### Task brief
The response should hold each line from the entries below where "computer" is found.

[Stored data entries]
⟨
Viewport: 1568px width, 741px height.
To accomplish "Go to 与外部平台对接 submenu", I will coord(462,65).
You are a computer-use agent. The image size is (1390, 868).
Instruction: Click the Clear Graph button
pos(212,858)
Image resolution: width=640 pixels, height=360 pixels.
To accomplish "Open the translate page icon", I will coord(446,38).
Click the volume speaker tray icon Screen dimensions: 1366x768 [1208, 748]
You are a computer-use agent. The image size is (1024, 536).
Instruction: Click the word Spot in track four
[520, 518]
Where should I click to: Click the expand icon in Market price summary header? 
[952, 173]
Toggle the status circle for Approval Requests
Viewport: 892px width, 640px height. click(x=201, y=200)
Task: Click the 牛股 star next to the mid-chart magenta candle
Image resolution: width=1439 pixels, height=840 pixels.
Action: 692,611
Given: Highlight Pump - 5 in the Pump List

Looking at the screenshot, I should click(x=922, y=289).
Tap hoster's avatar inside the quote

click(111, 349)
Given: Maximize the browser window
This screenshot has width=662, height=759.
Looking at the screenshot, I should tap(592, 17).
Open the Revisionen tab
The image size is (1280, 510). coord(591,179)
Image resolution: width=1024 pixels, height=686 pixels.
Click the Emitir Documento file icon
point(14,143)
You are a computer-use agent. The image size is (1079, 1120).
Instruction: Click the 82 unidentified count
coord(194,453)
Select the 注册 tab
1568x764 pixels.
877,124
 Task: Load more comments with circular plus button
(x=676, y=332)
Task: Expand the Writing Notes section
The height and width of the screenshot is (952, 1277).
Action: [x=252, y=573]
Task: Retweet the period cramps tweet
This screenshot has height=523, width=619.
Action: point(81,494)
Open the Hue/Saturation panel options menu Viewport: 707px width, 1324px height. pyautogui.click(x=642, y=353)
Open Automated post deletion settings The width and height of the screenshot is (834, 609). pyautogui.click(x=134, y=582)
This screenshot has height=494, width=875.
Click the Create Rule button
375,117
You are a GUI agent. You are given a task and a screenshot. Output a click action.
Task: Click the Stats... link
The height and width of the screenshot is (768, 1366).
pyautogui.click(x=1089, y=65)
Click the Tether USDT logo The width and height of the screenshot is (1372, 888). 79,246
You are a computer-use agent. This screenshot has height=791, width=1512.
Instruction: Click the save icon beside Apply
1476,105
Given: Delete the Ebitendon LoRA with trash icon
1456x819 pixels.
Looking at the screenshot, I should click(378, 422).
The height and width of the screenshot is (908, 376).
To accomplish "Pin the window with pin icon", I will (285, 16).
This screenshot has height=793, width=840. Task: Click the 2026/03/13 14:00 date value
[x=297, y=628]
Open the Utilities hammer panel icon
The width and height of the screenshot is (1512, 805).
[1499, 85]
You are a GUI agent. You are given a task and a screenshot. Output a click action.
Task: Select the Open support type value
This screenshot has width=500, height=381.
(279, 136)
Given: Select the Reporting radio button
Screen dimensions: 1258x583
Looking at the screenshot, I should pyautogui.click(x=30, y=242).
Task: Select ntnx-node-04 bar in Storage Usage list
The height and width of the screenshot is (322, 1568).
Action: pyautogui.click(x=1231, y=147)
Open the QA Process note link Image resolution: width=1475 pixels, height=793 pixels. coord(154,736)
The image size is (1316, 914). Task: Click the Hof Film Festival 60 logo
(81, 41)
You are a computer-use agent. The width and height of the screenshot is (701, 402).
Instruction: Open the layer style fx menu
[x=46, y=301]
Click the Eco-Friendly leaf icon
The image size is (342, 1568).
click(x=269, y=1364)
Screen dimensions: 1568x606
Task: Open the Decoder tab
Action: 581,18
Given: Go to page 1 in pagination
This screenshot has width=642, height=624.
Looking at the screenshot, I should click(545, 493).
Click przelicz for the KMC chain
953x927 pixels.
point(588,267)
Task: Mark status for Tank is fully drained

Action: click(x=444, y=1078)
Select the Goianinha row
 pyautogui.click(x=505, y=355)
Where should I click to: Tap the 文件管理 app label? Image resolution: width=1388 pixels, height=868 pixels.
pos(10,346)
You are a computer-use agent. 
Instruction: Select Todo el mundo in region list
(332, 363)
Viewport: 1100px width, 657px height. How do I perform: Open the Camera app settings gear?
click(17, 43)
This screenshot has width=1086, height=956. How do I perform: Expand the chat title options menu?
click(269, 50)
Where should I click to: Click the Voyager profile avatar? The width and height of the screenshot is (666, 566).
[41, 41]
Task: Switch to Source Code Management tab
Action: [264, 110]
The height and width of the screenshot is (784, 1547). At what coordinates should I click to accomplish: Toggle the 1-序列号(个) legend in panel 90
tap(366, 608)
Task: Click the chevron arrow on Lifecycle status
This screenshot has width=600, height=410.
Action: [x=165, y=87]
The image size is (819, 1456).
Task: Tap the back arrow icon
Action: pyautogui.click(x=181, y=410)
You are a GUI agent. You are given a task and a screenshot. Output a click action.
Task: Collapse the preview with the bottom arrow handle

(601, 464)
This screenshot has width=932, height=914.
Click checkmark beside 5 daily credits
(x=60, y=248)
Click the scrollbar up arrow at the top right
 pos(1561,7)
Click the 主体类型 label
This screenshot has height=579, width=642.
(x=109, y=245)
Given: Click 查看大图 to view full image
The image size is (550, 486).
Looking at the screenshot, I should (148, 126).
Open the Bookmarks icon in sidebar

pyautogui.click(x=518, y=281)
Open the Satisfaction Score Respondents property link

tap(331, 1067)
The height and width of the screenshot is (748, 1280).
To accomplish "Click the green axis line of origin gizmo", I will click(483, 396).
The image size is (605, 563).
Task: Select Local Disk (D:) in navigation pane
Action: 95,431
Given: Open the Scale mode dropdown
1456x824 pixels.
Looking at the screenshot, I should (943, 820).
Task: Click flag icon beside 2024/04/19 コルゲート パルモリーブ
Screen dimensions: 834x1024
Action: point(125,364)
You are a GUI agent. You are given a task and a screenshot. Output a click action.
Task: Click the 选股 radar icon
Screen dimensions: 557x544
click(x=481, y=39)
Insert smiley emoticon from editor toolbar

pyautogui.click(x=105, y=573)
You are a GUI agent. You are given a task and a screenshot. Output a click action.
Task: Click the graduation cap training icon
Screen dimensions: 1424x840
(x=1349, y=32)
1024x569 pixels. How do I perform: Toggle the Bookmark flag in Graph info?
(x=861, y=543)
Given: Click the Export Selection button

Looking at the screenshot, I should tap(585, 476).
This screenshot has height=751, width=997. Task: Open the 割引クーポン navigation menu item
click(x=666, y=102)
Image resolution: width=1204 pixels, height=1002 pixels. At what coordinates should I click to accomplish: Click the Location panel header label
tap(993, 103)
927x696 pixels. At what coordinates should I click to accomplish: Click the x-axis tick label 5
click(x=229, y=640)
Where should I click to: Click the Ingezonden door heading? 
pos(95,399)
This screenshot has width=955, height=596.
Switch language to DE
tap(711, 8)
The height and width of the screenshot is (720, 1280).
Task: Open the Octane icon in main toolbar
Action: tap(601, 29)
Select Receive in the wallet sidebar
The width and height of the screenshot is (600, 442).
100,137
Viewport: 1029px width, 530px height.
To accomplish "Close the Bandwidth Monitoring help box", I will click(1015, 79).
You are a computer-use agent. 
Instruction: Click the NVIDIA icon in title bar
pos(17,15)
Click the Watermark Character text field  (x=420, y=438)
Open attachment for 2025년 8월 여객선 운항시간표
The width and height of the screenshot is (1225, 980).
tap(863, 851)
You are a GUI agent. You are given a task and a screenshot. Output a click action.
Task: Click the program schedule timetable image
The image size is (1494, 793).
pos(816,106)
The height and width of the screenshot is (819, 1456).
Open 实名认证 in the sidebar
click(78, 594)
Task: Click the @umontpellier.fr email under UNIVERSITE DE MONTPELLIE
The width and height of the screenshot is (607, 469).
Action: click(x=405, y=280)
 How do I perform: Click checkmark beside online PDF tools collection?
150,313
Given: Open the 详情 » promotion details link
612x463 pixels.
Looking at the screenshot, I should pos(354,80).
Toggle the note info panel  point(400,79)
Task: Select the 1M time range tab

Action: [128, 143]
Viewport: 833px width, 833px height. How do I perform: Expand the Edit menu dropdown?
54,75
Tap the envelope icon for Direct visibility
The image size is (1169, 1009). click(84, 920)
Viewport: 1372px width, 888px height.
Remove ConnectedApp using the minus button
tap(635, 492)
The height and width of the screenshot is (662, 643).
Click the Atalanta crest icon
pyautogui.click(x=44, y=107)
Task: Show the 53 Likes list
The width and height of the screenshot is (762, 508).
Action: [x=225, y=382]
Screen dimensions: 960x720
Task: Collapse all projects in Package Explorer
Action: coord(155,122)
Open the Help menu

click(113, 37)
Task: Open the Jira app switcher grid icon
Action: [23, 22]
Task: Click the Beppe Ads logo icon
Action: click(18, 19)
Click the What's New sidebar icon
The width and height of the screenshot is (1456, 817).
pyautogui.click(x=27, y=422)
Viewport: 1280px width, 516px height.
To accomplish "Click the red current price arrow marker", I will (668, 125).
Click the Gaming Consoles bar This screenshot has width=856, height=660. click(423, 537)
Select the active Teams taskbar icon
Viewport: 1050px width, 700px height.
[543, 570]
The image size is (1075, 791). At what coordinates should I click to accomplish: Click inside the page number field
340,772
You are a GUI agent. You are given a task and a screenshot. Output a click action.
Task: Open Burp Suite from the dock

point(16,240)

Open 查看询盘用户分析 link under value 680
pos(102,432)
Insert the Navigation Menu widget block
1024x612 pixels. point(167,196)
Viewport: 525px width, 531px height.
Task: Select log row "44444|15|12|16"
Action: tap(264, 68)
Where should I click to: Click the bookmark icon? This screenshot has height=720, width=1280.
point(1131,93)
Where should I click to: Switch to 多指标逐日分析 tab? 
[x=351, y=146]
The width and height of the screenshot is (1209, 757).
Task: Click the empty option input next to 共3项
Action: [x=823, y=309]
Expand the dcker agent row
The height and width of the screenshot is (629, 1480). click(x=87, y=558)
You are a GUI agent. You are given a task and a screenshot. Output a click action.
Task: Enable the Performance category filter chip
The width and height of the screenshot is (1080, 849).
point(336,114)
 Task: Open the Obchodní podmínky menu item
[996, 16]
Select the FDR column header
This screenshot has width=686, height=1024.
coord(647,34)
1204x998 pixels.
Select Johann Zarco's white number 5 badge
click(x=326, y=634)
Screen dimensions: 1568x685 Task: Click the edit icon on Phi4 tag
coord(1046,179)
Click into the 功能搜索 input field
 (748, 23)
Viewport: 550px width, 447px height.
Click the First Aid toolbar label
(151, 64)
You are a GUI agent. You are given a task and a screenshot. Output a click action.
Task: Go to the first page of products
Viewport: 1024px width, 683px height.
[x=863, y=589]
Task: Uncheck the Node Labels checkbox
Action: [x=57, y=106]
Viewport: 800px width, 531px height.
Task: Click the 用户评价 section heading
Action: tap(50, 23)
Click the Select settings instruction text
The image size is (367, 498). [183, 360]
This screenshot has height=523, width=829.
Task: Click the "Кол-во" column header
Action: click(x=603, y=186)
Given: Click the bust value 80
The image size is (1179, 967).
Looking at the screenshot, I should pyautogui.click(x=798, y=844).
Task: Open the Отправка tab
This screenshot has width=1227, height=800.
⟩
### Solution below
You are a computer-use agent. The image size is (1390, 868).
You are a computer-use agent. The image size is (1024, 536).
You are a computer-use agent. The image size is (1079, 1120).
You are a computer-use agent. This screenshot has height=791, width=1512.
You are a computer-use agent. The width and height of the screenshot is (701, 402).
You are a computer-use agent. 
You are a computer-use agent. 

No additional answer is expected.